Soit il revend directement la e-carte cadeau sur des sites de vente en Peer to Peer. Il revend les e-cartes qu’ils a reçu moins cher que sa valeur faciale, et les acheteurs peuvent avoir accès à une carte cadeau à prix compétitif pour des marques et enseignes qu’ils affectionnent. Dans tous les cas, même si les fraudeurs revendent leurs cartes cadeaux volées moins chers, 80 à 90% du montant réel, ils en ressortent toujours gagnants. Cette méthode est la plus utilisée aux Etats-Unis, mais reste faible en France.

Infographie : L’état de la fraude sur la e-carte cadeau en France

Les risques pour les marques et enseignes

L’image de marque

Très souvent les cartes cadeaux digitales sont achetées avec des cartes bancaires volées. La fraude à la carte bleue en France est monnaie courante avec 1 138 200 cartes touchées en 2016 d’après l’Observatoire de la sécurité des moyens de paiement. La technique la plus répandue en France est le phishing. Qui n’a jamais reçu un email « douteux » de sa banque, ou de son FAI demandant les coordonnées bancaires ? En 2015, ce n’est pas moins de 2 millions de personnes victimes de cette attaque d’après Phishing initiative.

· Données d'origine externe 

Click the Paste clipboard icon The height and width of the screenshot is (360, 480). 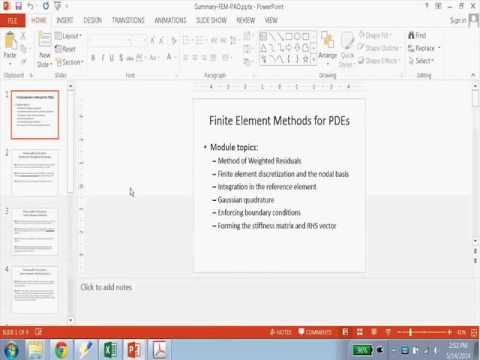click(x=10, y=41)
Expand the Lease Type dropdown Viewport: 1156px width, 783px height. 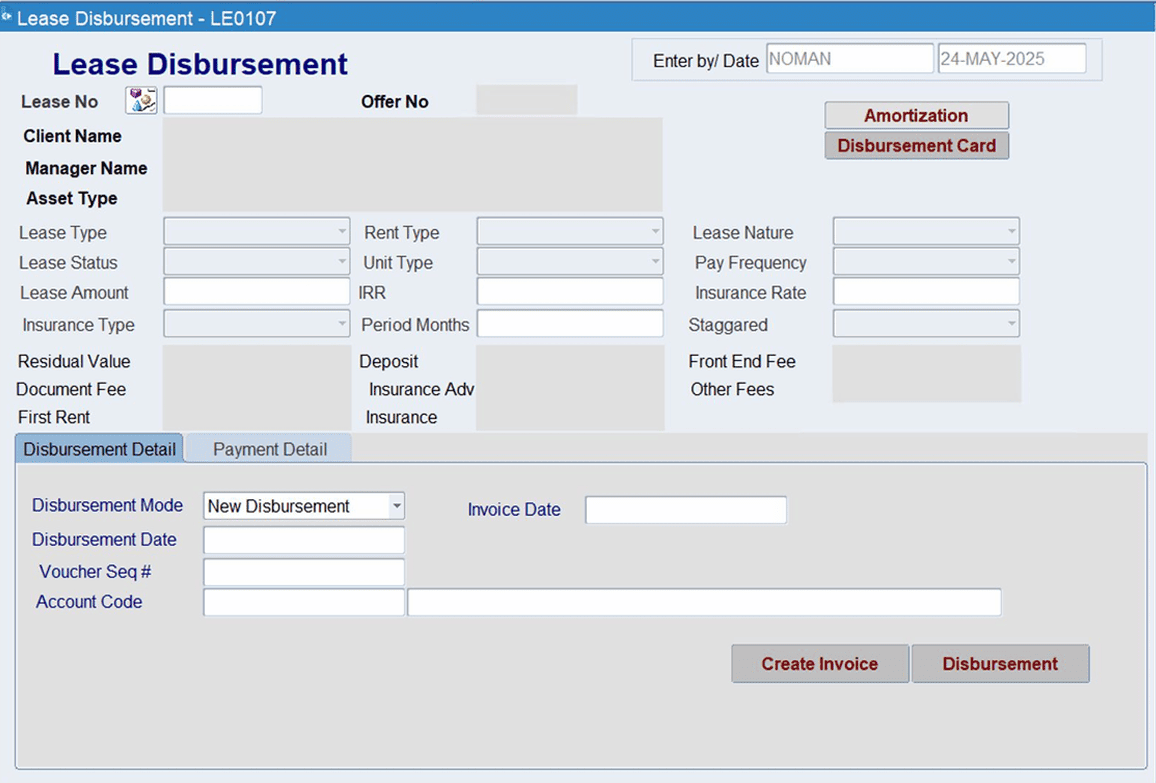pos(341,232)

Et les marques et enseignes risquent d’en pâtir. Même si aujourd’hui, dans des conditions particulières, les banques dédommagent les victimes de fraude, dans d’autres cas elles ne le font pas. Et où vont s’adresser les consommateurs ? Directement aux marques et enseignes, qui sont obligés d’accéder à leurs demandes s’ils ne veulent pas de mauvaises publicités

Et internet est un chouette terrain de jeux pour faire savoir leur insatisfaction, et ça, même si l’entreprise est dans son droit. L’arme privilégiée des consommateurs : les commentaires virulents sur les réseaux sociaux. Rapide à poster pour un maximum de visibilité et d’impact : sachant qu’au moins 7 français sur 10 prennent en compte les avis dans leur processus d’achat.

Les coûts

Tout acte de fraude s’accompagne d’une perte financière pour les marques et enseignes. Ces dernières n’ont pas le temps de constater une fraude effective sur une carte cadeau, que le fraudeur est déjà allé en magasin la dépenser. Même si la carte est annulée, sa valeur est définitivement perdue et la marchandise déjà écoulée. Aucun transfert de responsabilité possible, les marques assument toujours seule la totalité des pertes dues à la fraude.

La carte cadeau digitale est un produit facile pour les fraudeurs. Et si une faille est découverte, le nombre de tentatives de fraude se multiplieront, laissant l’émetteur des cartes dans une position délicate.  Et il sera déjà trop tard pour arrêter l’hémorragie. Les marques et enseignes doivent donc penser à mettre en place des protocoles anti-fraude afin de limiter les actions malveillantes, de diminuer les coûts liés à la fraude sur internet, et de maitriser leur image de marque.